Sky Muster uses geostationary satellites, which are generally much slower than LEO satellites, leading to some customers “pulling their hair out” over the poor service, according to the federal opposition.
Asked why the NBN was entering a market well serviced by commercial operators, Ms Sweeney said the government telco needed to ensure that it could continue to serve its current customer base.
“We’re a statutory infrastructure provider, so we need to be able to provide customers who are currently served today by GEO with an alternative and the logically next step is LEO,” she said.

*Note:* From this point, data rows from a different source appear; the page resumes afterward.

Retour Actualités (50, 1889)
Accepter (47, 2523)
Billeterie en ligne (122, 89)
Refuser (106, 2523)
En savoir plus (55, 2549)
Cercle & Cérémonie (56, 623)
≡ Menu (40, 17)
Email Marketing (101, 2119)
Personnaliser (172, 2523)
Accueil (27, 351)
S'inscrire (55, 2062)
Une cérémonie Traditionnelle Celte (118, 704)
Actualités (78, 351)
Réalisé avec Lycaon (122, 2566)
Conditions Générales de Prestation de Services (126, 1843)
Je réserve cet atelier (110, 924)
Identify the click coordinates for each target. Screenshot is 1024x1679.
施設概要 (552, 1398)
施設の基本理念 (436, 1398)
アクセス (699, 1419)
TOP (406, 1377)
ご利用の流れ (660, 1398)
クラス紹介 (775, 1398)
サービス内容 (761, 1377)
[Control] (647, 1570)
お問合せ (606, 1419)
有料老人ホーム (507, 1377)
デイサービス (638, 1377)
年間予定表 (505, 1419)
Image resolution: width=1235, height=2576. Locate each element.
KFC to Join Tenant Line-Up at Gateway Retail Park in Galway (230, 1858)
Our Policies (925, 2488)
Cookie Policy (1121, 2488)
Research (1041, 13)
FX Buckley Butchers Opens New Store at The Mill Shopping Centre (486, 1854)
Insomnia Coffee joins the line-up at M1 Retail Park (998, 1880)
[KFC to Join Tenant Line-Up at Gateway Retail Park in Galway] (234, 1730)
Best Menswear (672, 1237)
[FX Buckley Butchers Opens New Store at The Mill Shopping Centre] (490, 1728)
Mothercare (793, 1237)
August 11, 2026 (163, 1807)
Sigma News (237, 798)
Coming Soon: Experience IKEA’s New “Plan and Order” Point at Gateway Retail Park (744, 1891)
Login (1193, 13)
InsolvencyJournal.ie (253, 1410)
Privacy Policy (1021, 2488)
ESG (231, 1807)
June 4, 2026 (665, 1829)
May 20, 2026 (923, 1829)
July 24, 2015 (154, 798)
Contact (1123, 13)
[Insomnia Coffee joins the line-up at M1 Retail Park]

“To give you some context, we have 83,000 customers on GEO satellite today.
“I don’t think it’s a frustration. It’s a good challenge for us to work through how we can provide LEO sat as part of that statutory obligation.”
Sky Muster sales have been falling. The number of customers dived by 21,000, almost 20 per cent, in the first quarter of 2024.
Ms Sweeney said like current NBN plans, which are sold through retailers such as Telstra, TPG and Optus, it would wholesale its LEO offering.
She was speaking as price rises helped lift NBN Co’s earnings 7 per cent to $2.12bn in the six months to December 31. Revenue rose 4 per cent to $2.87bn.
The government has overseen price hikes at NBN, which have made internet plans with slower download speeds more expensive, while faster plans were subject to smaller price increases. This nudged more Australians into higher speed plans as they looked for better value. NBN Co pegs its price rises to annual inflation, which gave it another boost.
The Coalition has criticised the hikes, saying as of last August six million families have been “smashed” by NBN price rises of up to 14 per cent since October 2023.
NBN Co also launched several promotions during the year, including offering 100Mbps for same the price as 50Mbps. This had the effect of moving lots of people onto 100Mbps, but when the promotion ended they reverted to 50 or 25Mbps plans.
Ms Sweeney said access to higher internet speeds benefited the national economy.
“We do not take price increases lightly at all. We take the December quarter CPI, and then we work through and publish our pricing for the next three years on the first of May each year. And so that’s really the construct that we’ve got.
“We definitely need to balance becoming a commercially sustainable business with also being able to give a broad range of pricing from low to medium to high data users.”
TPG has argued the Regional Broadband Scheme – a levy that commercial operators, and therefore their customers pay to subsidise the NBN – should be altered to include Meta and other tech titans such as Google and Netflix.
The TPG spokesman said countries, including South Korea, Europe, and India, have taken a “proactive stance” and started exploring how tech giants can contribute to funding the rollout of 5G networks and fixed broadband infrastructure.
“Maintaining taxes, like the RBS Levy, on competing networks to protect and prop up NBN’s regional network are slowing down investment and hurting competition,” the TPG spokesman said on Wednesday.
But Ms Sweeney referred questions to the Albanese government about whether big tech should help fund the NBN.
“That’s definitely a policy question for the government. There has been discussion, I think, for many years, and that’s not only a domestic but a global conversation as well. But as you know, that’s a policy conversation for government.”